The project – Jurong Island Circular Economy Study - was kicked off on 30 January 2019 with a sharing session attended by Jurong Island companies and key government agencies. Held at Jurong Town Hall, more than 100 CEOs, CTOs and experts from more than 40 organisations were present to learn more about the project.
The study, which JTC had contracted Witteveen+Bos and sub-consultant Metabolic to conduct, seeks to map the current water, energy, and waste flows on Jurong Island, and tap on the expertise of the Jurong Island companies to jointly identify potential synergies to reduce resource use at the system-level. The aim is to move towards a circular economy approach, where resources are reused and recycled for as long as possible, while bringing about environmental and economic gains to companies.
Today, Jurong Island companies on their own are already seeking to optimise resources within their own plants since these ultimately affect their bottom-line. However, there will be limitations to individual companies’ efforts. For example, a company may not be able to find opportunities to re-use and recycle its waste streams.

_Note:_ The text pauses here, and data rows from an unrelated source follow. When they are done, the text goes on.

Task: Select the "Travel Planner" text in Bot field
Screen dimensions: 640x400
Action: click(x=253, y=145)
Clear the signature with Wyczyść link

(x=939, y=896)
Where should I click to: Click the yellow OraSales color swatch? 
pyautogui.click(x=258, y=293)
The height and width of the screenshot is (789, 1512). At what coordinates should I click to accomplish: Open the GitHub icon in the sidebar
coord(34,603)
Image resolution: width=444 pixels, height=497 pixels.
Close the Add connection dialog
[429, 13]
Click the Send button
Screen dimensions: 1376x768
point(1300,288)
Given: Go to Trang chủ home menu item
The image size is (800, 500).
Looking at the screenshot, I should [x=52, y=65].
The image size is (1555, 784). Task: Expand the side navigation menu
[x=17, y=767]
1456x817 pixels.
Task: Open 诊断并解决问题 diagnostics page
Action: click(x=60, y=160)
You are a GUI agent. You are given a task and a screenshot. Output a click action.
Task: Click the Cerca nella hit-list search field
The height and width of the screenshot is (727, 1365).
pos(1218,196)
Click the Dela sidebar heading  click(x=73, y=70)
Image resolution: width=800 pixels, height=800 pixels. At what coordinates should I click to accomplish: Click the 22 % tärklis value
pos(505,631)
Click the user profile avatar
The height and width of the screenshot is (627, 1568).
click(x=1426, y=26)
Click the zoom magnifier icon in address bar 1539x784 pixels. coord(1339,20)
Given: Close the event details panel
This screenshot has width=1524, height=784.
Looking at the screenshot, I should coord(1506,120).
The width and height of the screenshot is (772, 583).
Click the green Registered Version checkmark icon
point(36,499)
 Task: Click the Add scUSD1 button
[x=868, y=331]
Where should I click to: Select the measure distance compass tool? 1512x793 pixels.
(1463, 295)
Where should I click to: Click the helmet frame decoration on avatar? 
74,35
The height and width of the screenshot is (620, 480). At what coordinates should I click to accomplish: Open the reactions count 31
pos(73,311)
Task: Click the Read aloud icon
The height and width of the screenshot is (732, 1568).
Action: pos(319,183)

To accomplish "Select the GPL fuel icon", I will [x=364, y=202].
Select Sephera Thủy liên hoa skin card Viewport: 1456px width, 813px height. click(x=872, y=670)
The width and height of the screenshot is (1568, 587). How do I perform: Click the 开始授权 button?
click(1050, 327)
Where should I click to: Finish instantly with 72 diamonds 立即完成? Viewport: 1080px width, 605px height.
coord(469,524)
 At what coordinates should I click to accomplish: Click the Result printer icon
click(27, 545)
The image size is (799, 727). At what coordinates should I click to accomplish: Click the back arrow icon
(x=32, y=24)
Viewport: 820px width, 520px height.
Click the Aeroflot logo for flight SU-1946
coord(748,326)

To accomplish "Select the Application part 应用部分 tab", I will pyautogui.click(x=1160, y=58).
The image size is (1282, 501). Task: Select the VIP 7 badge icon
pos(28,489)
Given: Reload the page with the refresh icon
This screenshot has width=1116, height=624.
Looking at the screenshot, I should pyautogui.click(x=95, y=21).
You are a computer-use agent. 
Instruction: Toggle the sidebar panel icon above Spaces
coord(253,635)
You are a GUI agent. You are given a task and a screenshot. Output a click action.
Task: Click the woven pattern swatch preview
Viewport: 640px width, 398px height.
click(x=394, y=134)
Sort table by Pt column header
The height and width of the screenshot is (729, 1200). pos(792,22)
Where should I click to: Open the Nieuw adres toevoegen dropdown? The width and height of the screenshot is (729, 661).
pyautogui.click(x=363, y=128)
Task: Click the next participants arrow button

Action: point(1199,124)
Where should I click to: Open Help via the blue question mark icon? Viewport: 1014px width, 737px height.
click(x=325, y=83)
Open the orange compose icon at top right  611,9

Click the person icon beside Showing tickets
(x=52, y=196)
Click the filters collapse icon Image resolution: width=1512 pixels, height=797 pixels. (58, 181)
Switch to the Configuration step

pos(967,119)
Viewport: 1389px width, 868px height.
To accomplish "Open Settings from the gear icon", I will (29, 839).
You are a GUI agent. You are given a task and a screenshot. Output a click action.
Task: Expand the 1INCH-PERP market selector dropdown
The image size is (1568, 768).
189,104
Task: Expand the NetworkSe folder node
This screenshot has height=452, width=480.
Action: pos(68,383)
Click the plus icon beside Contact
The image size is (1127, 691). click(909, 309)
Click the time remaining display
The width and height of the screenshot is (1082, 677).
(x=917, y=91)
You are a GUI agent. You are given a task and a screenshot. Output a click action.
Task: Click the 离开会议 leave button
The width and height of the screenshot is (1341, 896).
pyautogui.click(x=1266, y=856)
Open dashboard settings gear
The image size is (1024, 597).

This could be because individual companies on their own, may not find it economically viable to recover and re-use their low volumes of waste. Or, a company may simply be unaware of a demand from other companies.
By having an overview of companies’ resource flows, opportunities for re-use and recycling can be identified, especially when products are aggregated across companies.
ExxonMobil Asia Pacific Pte Ltd Chairman and Managing Director, Mr Gan Seow Kee, said, “We support this study which takes a developmental approach to exploring the feasibility of common infrastructure and solutions together with industry and government aimed at improving Jurong Island’s competitiveness and sustainability.”
Chevron Oronite General Manager Mr Goh Koon Eng, added, “The circular economy study initiated by JTC is timely as there is a limit to how much resources companies can optimise at an individual level without compromising on economic feasibility. The study will enable us to look beyond individual companies’ efforts, and from a system-level to discover opportunities for further resource optimisation as a business community.”
Cindy Koh, Director of JTC’s Energy and Chemicals Cluster, said, “The Jurong Island Circular Economy Study is important in showing us if we are on the right track in terms of resource use, and pointing us to areas where more work is needed. The joint study is also key in promoting a shared responsibility among the Jurong Island community and in building a collaborative ecosystem where key supporting companies, MNCs and research academia can come together to develop industry solutions that will help Jurong Island remain both competitive and sustainable in the years to come.”
Preliminary recommendations from the study are targeted to be ready by the second half of 2020.